With a growth mindset, obstacles, problems, and failures can not easily stop you. Because you know they’re just part of the journey. You know they’re not here to stop you, but to teach you, to strengthen you, and to sharpen your skills and capabilities as you work through them. So you keep moving forward, even when it’s hard. 


If you want to dive deeper into the growth mindset, I highly recommend Carol Dweck’s book Mindset.


THE 3 KEYS TO CHANGE AND SUCCESS


  1. SET AUTHENTIC GOALS – Goals rooted in your values and dreams fuel lasting motivation.

  2. LEARN TO OBSERVE YOURSELF WITHOUT JUDGMENT – When you observe yourself without judgment, fear and shame no longer create blind spots in your thinking. You'll be able to see and understand things on a much deeper, more genuine level—both in yourself and in the world around you. It enables you to take responsibility and to gain control back over yourself and your life.

  3. ADOPT A GROWTH-ORIENTED MINDSET AND SEE EVERYTHING AS VALUABLE INFORMATION – This way, even mistakes, failures, and negative feedback can’t stop you; instead, they become sources of insight on what you could do differently or better next time.


SELF-REFLECTION: QUESTIONS TO HELP YOU CHANGE YOUR LIFE AND MOVE TOWARDS GREATER SUCCESS


The path to real transformation is simple—though not necessarily easy. It takes effort and awareness to change your negative thought patterns and ineffective coping strategies. But trust me—the inner work is well worth the effort.


To help you start, I’ve prepared a set of questions that help you move  towards these three core pillars. I recommend you to write down your answers—you’ll get the most value when you reflect in writing.

Melinda doing self-reflection exercises, journaling.

Questions that help you SET AUTHENTIC GOALS:


  • What brings me the most joy and fulfillment?

  • What matters most to me in life?

  • What have I always dreamed of doing?

  • What would I do if I knew I couldn’t fail?

  • How do these answers differ from what I do right now or what I think I should be doing?

  • In what ways do I limit or hurt myself by silencing my inner voice and ignoring my dreams?

  • What holds me back from listening to my inner voice and dreams?

  • What could I offer the world if I lived a more authentic, true-to-myself life?

  • What needs to change for my goals and actions to align better with what matters most to me or brings me the most joy?
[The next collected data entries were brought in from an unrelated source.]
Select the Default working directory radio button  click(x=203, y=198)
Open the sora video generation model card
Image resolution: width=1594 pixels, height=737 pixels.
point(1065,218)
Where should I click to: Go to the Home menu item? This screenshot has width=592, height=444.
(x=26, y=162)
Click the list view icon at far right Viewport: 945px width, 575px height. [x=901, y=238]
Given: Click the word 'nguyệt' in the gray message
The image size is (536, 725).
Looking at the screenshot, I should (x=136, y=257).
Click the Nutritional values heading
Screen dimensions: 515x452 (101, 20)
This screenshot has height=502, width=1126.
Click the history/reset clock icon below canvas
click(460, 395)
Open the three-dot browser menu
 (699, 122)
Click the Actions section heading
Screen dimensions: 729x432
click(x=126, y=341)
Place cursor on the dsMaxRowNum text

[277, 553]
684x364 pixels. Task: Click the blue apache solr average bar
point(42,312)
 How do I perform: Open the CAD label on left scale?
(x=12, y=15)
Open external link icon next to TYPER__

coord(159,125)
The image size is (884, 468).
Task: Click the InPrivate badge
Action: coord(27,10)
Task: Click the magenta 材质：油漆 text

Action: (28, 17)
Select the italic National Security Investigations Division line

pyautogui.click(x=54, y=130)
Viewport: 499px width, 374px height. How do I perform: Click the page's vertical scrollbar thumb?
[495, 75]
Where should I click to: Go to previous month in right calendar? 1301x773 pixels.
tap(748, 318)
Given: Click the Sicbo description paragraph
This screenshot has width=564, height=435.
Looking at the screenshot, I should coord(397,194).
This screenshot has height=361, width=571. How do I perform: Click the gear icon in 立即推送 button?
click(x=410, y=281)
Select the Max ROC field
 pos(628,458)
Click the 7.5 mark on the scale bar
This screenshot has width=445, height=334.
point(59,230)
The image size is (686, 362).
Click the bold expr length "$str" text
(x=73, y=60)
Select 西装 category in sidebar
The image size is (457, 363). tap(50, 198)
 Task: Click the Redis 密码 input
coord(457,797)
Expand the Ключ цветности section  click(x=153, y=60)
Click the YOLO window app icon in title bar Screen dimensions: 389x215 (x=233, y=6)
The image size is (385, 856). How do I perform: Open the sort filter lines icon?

Questions to help you move toward NON-JUDGMENTAL SELF-REFLECTION:


Sit comfortably, close your eyes. Imagine you're sitting in a spacecraft, slowly moving away from Earth. You see our planet shrinking as you move further and further away to the point when Earth becomes a tiny speck of dust among the stars and planets of the Universe. Reflect on how tiny and insignificant your life really is, and ask yourself:


  • What is the point of all the suffering and shame I create by constantly beating myself up and judging myself?

  • How might viewing my life from a broader perspective change how I relate to my problems?

  • How would non-judgmental self-reflection help me be more honest with myself and see myself, my life, and my relationships more clearly?

  • How would non-judgmental self-reflection help me shift the victim mentality and take responsibility for my results and experiences in life?

  • How would observing myself without judgment help me build a happier and more successful life?


Questions for CULTIVATING A GROWTH MINDSET:


  • In what ways do I avoid situations and challenges where I might make mistakes or fail?

  • How does fear of mistakes hold me back?

  • Can I think of a time when a mistake or obstacle paved the way for future success? 

  • What needs to change so that I can see everything as valuable feedback that helps me grow and succeed?

  • And finally, finish this sentence:

If I could use obstacles, mistakes, and even criticism to my advantage, then...


You made it to the end of this post—which tells me you’re ready to change your life.


So go ahead—experiment with this method. Try it for a few months. Then come back and share how your life has shifted. I can’t wait to hear about your results.